Des opportunités post-Covid pour la cybercriminalité

La cybercriminalité a explosé durant la pandémie de Covid-19. En six mois, la plateforme publique cybermalveillance.gouv.fr, qui aide entreprises et particuliers à se défendre face aux attaques informatiques, a vu sa fréquentation augmenter de plus de 300%

Le trafic vers des sites liés au piratage, ainsi que les recherches d’informations et de tutoriels afférents, ont grimpé en flèche de mars à mai, donnant à penser que les apprentis-pirates cherchent à acquérir de nouvelles compétences. Inévitablement, nombre des activités des cybercriminels sont en rapport avec le virus.

Si l’activité des cybercriminels est globalement en hausse, certains segments se défendent mieux que d’autres. La demande d’informations bancaires dérobées a ainsi perdu du terrain durant la pandémie, tandis que les escroqueries plus traditionnelles (publicité pour des médicaments et appareils médicaux faux ou inadaptés, offres d’investissement suspectes, etc.) ont le vent en poupe. Dans les entreprises, les cybercriminels semblent être devenus plus audacieux, recourant à des techniques nettement plus agressives et préférant visiblement la rapidité de monétisation aux profits à long terme.

———

◆ **ACTIVITÉ A**
Recopiez sans rien changer le passage du texte sur la cybercriminalité allant de « Si l’activité des » à « à long terme. ».
◆ **ACTIVITÉ B**
Veuillez indiquer si chaque affirmation concorde avec le texte sur la cybercriminalité : répondez par oui ou par non en citant mot pour mot les termes décisifs. (i) La fréquentation de cybermalveillance.gouv.fr a augmenté de plus de 300 % en six mois. (ii) La demande d’informations bancaires dérobées a progressé pendant la pandémie. (iii) Dans les entreprises, les cybercriminels semblent privilégier les profits à long terme.

———

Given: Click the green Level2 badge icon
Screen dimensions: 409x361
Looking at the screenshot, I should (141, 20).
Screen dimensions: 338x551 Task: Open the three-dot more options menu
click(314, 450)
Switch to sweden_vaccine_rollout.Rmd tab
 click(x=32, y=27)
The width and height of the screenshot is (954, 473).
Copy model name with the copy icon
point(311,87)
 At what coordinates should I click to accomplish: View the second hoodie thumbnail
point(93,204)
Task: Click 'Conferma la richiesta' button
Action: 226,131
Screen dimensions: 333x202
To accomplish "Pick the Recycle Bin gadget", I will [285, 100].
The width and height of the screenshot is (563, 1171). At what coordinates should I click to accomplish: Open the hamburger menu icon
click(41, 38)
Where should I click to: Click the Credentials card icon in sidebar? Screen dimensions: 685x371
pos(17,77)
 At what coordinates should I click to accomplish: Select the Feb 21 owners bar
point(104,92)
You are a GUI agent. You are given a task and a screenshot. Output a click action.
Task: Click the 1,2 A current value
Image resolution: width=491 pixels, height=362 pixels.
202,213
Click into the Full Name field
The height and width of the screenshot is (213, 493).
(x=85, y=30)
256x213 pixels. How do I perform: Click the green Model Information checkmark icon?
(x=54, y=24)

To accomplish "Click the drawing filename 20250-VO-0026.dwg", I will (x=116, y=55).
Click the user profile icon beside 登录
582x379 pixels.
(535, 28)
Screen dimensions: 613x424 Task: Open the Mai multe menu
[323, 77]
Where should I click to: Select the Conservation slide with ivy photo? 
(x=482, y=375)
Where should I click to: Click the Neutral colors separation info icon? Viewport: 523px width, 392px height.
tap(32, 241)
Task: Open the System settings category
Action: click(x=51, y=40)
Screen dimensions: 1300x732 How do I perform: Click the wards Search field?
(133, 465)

———

◆ **RÉSULTAT A**
Si l’activité des cybercriminels est globalement en hausse, certains segments se défendent mieux que d’autres. La demande d’informations bancaires dérobées a ainsi perdu du terrain durant la pandémie, tandis que les escroqueries plus traditionnelles (publicité pour des médicaments et appareils médicaux faux ou inadaptés, offres d’investissement suspectes, etc.) ont le vent en poupe. Dans les entreprises, les cybercriminels semblent être devenus plus audacieux, recourant à des techniques nettement plus agressives et préférant visiblement la rapidité de monétisation aux profits à long terme.

◆ **RÉSULTAT B**
(i) Oui : « a vu sa fréquentation augmenter de plus de 300% ».
(ii) Non : « La demande d’informations bancaires dérobées a ainsi perdu du terrain durant la pandémie ».
(iii) Non : « préférant visiblement la rapidité de monétisation aux profits à long terme ».